Ana Sá Lopes – Jornal i, opinião
A martirização
policial permitiu transformar as manifs em territórios de risco
A carga da polícia
de choque que se seguiu à manifestação do dia da greve geral teve o condão de
provocar um estranho unanimismo na opinião pública, partidária, etc. Avaliar a
violência da polícia de choque ocupou nesse dia um lugar secundaríssimo –
afinal, os polícias que faziam a segurança do parlamento estiveram sujeitos a
uma martirização provocada por “meia dúzia de profissionais da desordem”, para
usar a expressão do ministro da Administração Interna Miguel Macedo. E, feito
inédito, essa circunstância transformou uma carga policial num feito de elogio
unânime dos partidos do governo ao PS – ou de silêncio do quem cala consente do
PCP e do Bloco de Esquerda. Como se uma interrogação sobre a proporção da
intervenção policial pudesse ser automaticamente confundida com o apoio aos
hooligans que atiraram pedras à polícia, o silêncio entupiu muitos daqueles a
quem a actuação das forças da ordem – varrendo tudo à sua volta e detendo
indiscriminadamente cidadãos pacíficos de São Bento até ao Cais do Sodré –
perturbou profundamente.
Afinal, como é que
a polícia não consegue neutralizar a “meia dúzia de profissionais da desordem”

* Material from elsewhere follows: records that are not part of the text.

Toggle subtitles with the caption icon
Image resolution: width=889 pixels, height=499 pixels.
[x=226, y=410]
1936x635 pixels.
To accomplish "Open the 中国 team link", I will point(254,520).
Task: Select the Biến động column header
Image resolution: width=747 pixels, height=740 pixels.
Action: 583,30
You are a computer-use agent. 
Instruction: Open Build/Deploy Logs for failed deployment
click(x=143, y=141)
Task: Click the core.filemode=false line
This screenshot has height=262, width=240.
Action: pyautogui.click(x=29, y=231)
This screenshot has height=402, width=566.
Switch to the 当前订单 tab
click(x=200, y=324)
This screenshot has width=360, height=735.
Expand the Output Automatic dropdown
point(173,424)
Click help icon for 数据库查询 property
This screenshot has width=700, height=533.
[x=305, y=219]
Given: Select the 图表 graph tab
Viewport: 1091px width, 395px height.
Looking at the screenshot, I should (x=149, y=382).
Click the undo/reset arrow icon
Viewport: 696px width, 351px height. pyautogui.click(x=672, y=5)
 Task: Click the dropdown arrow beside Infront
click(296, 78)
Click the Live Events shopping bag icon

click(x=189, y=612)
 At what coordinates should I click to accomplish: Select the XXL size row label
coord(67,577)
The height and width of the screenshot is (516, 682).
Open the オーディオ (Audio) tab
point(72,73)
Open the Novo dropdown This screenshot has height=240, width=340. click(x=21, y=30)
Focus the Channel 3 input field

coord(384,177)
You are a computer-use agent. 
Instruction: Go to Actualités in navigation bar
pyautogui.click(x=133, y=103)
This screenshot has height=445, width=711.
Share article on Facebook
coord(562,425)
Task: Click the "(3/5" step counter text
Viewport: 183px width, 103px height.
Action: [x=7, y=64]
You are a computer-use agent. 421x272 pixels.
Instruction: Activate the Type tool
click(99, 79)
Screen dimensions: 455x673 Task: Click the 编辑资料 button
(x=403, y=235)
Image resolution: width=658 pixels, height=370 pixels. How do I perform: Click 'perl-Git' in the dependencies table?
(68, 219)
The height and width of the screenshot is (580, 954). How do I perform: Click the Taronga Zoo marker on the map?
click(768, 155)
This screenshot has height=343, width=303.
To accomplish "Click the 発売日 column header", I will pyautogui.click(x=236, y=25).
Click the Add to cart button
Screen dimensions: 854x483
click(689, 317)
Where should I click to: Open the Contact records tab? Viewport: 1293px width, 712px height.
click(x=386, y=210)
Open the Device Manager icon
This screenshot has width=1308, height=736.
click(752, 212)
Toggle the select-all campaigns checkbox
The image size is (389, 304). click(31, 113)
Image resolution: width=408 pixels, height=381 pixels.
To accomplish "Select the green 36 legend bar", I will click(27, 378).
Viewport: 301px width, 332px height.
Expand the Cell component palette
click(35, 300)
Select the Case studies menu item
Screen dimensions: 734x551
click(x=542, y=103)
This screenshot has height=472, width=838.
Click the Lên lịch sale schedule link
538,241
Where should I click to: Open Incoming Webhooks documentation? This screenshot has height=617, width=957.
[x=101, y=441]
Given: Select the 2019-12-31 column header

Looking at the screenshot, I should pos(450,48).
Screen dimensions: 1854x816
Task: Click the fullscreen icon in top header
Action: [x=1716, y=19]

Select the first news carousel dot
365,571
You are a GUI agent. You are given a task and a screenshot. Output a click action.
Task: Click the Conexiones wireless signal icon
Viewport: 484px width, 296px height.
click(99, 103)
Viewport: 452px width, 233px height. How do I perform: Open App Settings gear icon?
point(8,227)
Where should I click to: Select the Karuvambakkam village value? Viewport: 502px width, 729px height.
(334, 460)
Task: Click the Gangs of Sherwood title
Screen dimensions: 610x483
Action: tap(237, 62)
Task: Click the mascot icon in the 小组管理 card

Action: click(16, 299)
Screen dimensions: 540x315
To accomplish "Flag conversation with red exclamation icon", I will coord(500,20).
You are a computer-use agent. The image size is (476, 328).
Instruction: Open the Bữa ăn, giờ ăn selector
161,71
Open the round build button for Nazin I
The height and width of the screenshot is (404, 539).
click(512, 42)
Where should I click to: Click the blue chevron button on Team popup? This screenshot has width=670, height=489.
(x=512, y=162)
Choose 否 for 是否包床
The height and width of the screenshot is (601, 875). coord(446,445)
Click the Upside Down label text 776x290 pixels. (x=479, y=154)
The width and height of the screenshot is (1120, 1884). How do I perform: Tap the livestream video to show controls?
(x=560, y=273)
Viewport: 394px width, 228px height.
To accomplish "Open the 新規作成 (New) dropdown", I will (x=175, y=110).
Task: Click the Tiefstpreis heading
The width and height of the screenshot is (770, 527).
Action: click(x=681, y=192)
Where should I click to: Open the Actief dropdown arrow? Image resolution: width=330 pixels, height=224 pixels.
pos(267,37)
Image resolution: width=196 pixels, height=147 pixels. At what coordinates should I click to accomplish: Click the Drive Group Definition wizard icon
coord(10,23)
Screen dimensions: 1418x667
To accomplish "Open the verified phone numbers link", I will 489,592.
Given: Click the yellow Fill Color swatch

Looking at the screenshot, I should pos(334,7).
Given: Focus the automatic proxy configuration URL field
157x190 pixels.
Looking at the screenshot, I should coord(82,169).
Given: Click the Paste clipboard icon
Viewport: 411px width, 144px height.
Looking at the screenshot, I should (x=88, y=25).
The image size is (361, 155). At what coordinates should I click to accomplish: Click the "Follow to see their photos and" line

e parte para uma intervenção violenta em larga escala? Aqui ao lado, a
jornalista Rosa Ramos explica que prevaleceu na polícia a teoria de que
detenções cirúrgicas nas manifestações são excessivamente arriscadas e podem
potenciar a violência. Uma fonte policial admite ao i que foi avaliado o risco
de, “com detenções isoladas” se vir a “gerar uma situação de enorme instabilidade”
– admitindo a polícia que os restantes manifestantes poderiam solidarizar-se
com os “profissionais da desordem” – e que o desfecho final poderia ser uma
carga policial “ainda pior”.
Numa manifestação
maioritariamente pacífica, como até agora têm sido as manifestações, este risco
foi sobreavaliado.
A edição do
“Correio da Manhã” de ontem dava conta de um mal-estar instalado dentro da
polícia pela demora em actuar. À pergunta sobre a demora em actuar ainda não
houve uma resposta cabal. Não há uma única razão de segurança aceitável para
manter a polícia e o parlamento sujeitos à martirização transmitida em directo. Mas pode
haver razões políticas: o argumento da martirização conseguiu transformar uma
carga policial num acto aceitável para a maioria dos portugueses; e em imediata
sequência transformou as manifs em territórios de risco. Se isto interessa a
alguém, não é seguramente ao Menino Jesus.